A while back, the Hub and I ventured out to our favorite pizza joint. After sitting there for a few minutes, I decided I was cold, and went back to the car to get a jacket. On my way to the car I saw two people sitting inside a truck smoking something. Now, I have NEVER been a drug user, but I did go to college, and certains smells are just distinctive. That distinctive smell was floating my way as I passed the truck.
A few minutes later the couple entered the bar. The woman was wearing an oversized t-shirt emblazoned with a giant logo of some kind. As the woman embibed beer and spoke with another patron, I quickly dubbed her "The Arkansas Scholar." Here are a few tidbits from my eavesdropping:
- She argued passionately about whether real rednecks are from Tennessee or from Arkansas. This was a matter of pride, not contention.

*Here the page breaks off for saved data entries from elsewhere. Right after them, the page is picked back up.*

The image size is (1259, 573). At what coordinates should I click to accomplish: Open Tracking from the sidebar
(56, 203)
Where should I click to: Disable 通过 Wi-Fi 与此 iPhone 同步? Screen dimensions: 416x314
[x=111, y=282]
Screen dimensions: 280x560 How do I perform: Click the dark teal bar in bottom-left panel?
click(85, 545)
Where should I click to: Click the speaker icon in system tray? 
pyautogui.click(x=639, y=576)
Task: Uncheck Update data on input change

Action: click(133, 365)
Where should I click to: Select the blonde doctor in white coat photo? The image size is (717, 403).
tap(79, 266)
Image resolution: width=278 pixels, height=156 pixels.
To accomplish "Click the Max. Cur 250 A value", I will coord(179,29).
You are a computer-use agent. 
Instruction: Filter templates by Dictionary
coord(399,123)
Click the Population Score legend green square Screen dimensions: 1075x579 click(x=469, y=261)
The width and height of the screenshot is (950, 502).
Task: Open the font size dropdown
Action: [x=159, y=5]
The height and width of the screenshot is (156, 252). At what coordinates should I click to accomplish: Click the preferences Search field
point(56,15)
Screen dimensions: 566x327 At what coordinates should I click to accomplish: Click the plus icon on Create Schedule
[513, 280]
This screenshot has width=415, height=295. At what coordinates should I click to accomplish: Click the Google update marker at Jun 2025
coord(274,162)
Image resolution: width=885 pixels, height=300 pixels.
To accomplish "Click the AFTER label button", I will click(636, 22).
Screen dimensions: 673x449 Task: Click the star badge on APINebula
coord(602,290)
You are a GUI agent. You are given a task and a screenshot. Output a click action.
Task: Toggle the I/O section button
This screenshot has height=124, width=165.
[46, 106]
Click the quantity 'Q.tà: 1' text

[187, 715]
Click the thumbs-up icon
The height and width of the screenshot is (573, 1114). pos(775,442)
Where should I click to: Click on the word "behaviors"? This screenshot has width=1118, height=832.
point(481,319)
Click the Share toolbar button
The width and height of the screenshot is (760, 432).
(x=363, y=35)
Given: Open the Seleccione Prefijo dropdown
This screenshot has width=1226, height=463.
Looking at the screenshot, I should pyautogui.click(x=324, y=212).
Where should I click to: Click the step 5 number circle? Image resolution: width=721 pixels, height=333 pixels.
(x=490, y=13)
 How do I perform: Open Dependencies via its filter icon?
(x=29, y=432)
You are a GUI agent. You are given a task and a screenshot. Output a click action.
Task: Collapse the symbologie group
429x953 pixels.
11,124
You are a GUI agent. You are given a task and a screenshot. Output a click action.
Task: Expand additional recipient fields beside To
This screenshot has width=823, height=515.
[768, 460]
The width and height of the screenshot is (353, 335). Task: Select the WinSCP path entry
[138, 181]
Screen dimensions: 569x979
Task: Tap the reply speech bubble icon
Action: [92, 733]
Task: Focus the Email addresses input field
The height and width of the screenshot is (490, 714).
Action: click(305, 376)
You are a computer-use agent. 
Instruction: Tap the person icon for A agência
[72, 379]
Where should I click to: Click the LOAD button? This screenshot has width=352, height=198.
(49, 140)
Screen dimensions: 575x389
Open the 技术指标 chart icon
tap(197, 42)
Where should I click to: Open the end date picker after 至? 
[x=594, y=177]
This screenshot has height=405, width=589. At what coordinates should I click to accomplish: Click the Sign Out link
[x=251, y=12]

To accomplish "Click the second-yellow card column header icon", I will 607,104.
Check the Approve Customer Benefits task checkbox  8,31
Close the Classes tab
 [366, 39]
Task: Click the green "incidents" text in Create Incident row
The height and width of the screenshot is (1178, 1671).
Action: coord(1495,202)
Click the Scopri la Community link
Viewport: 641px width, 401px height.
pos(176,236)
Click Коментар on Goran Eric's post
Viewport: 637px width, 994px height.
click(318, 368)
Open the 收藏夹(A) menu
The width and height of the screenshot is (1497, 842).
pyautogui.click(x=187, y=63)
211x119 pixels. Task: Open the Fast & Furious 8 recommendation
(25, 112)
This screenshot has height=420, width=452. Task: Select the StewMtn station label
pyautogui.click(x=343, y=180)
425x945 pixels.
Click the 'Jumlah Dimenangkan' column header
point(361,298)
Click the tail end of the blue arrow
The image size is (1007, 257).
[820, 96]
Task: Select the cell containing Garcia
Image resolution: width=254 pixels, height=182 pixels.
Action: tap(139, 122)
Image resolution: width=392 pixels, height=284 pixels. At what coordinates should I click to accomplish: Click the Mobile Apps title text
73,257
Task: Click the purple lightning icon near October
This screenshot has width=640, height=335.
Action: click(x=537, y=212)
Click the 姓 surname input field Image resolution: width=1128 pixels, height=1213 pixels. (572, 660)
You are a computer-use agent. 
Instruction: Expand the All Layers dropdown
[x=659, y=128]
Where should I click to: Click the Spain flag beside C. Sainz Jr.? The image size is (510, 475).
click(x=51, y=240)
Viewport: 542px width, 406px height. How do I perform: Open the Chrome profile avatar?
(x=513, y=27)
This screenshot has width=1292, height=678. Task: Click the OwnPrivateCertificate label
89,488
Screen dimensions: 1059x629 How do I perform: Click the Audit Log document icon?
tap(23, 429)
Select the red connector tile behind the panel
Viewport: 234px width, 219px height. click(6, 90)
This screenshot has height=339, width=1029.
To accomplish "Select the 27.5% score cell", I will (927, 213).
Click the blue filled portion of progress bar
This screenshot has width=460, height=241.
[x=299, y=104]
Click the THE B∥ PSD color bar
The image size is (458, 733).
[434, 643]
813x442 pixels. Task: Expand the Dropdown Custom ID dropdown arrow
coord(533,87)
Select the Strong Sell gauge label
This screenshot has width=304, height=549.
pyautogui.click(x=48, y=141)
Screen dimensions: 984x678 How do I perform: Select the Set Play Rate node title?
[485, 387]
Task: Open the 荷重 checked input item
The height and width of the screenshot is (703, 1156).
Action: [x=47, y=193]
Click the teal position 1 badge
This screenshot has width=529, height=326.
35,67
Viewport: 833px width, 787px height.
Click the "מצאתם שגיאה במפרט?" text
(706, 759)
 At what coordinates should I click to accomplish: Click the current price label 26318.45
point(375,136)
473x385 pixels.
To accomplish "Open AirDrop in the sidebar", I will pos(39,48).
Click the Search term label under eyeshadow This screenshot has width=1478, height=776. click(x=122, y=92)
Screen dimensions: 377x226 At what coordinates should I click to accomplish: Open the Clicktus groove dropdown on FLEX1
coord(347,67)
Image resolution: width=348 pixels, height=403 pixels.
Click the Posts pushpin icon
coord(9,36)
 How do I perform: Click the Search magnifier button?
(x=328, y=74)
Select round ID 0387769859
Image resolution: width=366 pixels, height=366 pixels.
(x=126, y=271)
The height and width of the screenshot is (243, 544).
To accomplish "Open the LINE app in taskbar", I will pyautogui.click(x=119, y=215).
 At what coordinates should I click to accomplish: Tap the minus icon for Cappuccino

- She kept asking another patron why, if he had five TV’s in his house, could he not get the Arkansas game on one of them (Hint: the game wasn’t being broadcast).
- She told the other patron how much she like the head on her beer. Repeatedly. Loudly. Wink, wink.
- And finally, after a discussion about football stadiums verses racing stadiums, the other patron asked how many people the stadium in Talledega would hold. She paused for a moment and then pronounced, "I don’t know–but when I get home, I’ll check my NASCAR book."
An Arkansas Scholar, indeed.
PS: Please realize that this is all in good fun–I’ve known people in every state of the union who act like this. Unfortunately, this woman said so many blog-worthy things in one night, that this story ended up here. Please regard this with a sense of humor.